In [None]:
import tensorflow as tf
from transformers import DistilBertTokenizer, TFDistilBertForSequenceClassification
from sklearn.model_selection import train_test_split
import numpy as np
from keras.callbacks import ModelCheckpoint, EarlyStopping

# DistilBERT 토크나이저와 모델 초기화
# tokenizer = DistilBertTokenizer.from_pretrained('distilbert-base-uncased')
model = TFDistilBertForSequenceClassification.from_pretrained('distilbert-base-uncased')


In [None]:

# 데이터프레임에서 필요한 열만 선택
df_encoded = df_encoded[['input_ids', 'attention_mask']]

# 'generated' 열은 레이블로 사용할 것이므로 따로 선택
labels = df_train_essays_final['generated'].values


In [None]:
print("df_encoded shape:", df_encoded.shape)

print("labels:", len(labels))

In [None]:

# 학습 및 검증 데이터셋 분리
train_inputs, validation_inputs, train_labels, validation_labels = train_test_split(df_encoded, labels, random_state=2018, test_size=0.2)


In [None]:
import seaborn as sns
import matplotlib.pyplot as plt

# 클래스 분포 확인을 위한 데이터프레임 생성
train_df = pd.DataFrame({"Data Split": ["Train"] * len(train_labels), "Labels": train_labels})
validation_df = pd.DataFrame({"Data Split": ["Validation"] * len(validation_labels), "Labels": validation_labels})
combined_df = pd.concat([train_df, validation_df])

# 카운트 플롯 그리기
plt.figure(figsize=(8, 6))
sns.countplot(data=combined_df, x="Labels", hue="Data Split")
plt.title("Class Distribution in Train and Validation Sets")
plt.xlabel("Class Label")
plt.ylabel("Count")
plt.legend(title="Data Split")
plt.show()


# Train set에서 0의 개수 세기
train_generated_1_count = train_df[train_df["Labels"] == 0].shape[0]
print("Number of data points with 'generated' label equal to 1 in Train set:", train_generated_1_count)

# Validation set에서 0의 개수 세기
validation_generated_1_count = validation_df[validation_df["Labels"] == 0].shape[0]
print("Number of data points with 'generated' label equal to 1 in Validation set:", validation_generated_1_count)

# Train set에서 1의 개수 세기
train_generated_1_count = train_df[train_df["Labels"] == 1].shape[0]
print("Number of data points with 'generated' label equal to 1 in Train set:", train_generated_1_count)

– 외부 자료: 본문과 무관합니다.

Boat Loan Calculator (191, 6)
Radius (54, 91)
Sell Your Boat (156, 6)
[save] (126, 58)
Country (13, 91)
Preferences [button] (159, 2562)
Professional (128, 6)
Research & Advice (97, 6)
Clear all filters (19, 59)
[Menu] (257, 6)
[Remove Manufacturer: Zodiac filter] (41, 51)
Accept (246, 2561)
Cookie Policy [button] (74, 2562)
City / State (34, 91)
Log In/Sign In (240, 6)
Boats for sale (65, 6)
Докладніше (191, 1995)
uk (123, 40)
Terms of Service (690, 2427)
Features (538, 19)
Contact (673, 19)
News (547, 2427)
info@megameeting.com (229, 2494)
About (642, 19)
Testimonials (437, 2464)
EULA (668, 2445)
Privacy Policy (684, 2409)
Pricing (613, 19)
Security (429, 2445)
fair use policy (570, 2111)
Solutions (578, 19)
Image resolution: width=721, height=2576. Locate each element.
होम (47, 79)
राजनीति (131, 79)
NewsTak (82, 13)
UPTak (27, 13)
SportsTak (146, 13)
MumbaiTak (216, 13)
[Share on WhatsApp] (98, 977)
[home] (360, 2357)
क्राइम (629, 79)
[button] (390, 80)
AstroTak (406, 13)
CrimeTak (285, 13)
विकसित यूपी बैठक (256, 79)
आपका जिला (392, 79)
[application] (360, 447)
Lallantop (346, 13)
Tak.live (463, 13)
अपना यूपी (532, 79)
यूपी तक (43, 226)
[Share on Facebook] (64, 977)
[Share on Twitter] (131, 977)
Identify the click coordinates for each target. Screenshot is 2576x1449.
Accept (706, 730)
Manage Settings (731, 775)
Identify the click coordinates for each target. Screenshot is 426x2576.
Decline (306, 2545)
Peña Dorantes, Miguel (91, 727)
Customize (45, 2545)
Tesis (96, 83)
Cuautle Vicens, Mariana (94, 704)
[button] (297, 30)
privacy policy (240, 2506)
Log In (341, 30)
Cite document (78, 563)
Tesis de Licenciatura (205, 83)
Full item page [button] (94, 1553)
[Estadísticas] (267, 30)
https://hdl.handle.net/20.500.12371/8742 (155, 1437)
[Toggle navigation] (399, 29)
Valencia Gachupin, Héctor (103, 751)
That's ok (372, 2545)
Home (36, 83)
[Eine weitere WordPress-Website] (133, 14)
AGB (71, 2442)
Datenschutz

# Validation set에서 1의 개수 세기
validation_generated_1_count = validation_df[validation_df["Labels"] == 1].shape[0]
print("Number of data points with 'generated' label equal to 1 in Validation set:", validation_generated_1_count)


In [None]:
# 데이터셋 준비
train_inputs = {
    "input_ids": np.array(train_inputs["input_ids"].to_list()),
    "attention_mask": np.array(train_inputs["attention_mask"].to_list())
}
train_labels = np.array(train_labels)

validation_inputs = {
    "input_ids": np.array(validation_inputs["input_ids"].to_list()),
    "attention_mask": np.array(validation_inputs["attention_mask"].to_list())
}
validation_labels = np.array(validation_labels)

print("train_inputs shape:", train_inputs["input_ids"].shape)
print("validation_inputs shape:", validation_inputs["input_ids"].shape)
print("train_labels shape:", train_labels.shape)
print("validation_labels shape:", validation_labels.shape)

In [None]:
# 모델 컴파일
optimizer = tf.keras.optimizers.Adam(learning_rate=2e-5, epsilon=1e-08)
loss = tf.keras.losses.SparseCategoricalCrossentropy(from_logits=True)
model.compile(optimizer=optimizer, loss=loss, metrics=['accuracy'])


In [None]:
# 입력 데이터 형상 확인
print("train_inputs[input_ids] shape:", train_inputs['input_ids'].shape)
print("train_inputs[attention_mask] shape:", train_inputs['attention_mask'].shape)
print("validation_inputs[input_ids] shape:", validation_inputs['input_ids'].shape)
print("validation_inputs[attention_mask] shape:", validation_inputs['attention_mask'].shape)

# 필요한 경우 패딩 또는 트리밍 수행
# 예시: train_inputs['input_ids'] = pad_or_trim(train_inputs['input_ids'], desired_length)

# 모델 학습을 다시 시도


In [None]:

# 배치 크기 설정
batch_size = 8

# 체크포인트 파일 경로 설정
checkpoint_path = "best_distilbert_model"

checkpoint = ModelCheckpoint(checkpoint_path, monitor='val_loss', verbose=1, save_best_only=True, mode='min', save_format='tf')
early_stopping = EarlyStopping(monitor='val_loss', patience=15, verbose=1, mode='min')


# 모델 학습을 다시 시도하면서 콜백 추가
history = model.fit(
    train_inputs,
    train_labels,
    epochs=50,  # 에포크 수 증가
    batch_size=batch_size,
    validation_data=(validation_inputs, validation_labels),
    callbacks=[checkpoint, early_stopping]  # 콜백 리스트에 ModelCheckpoint와 EarlyStopping 추가
)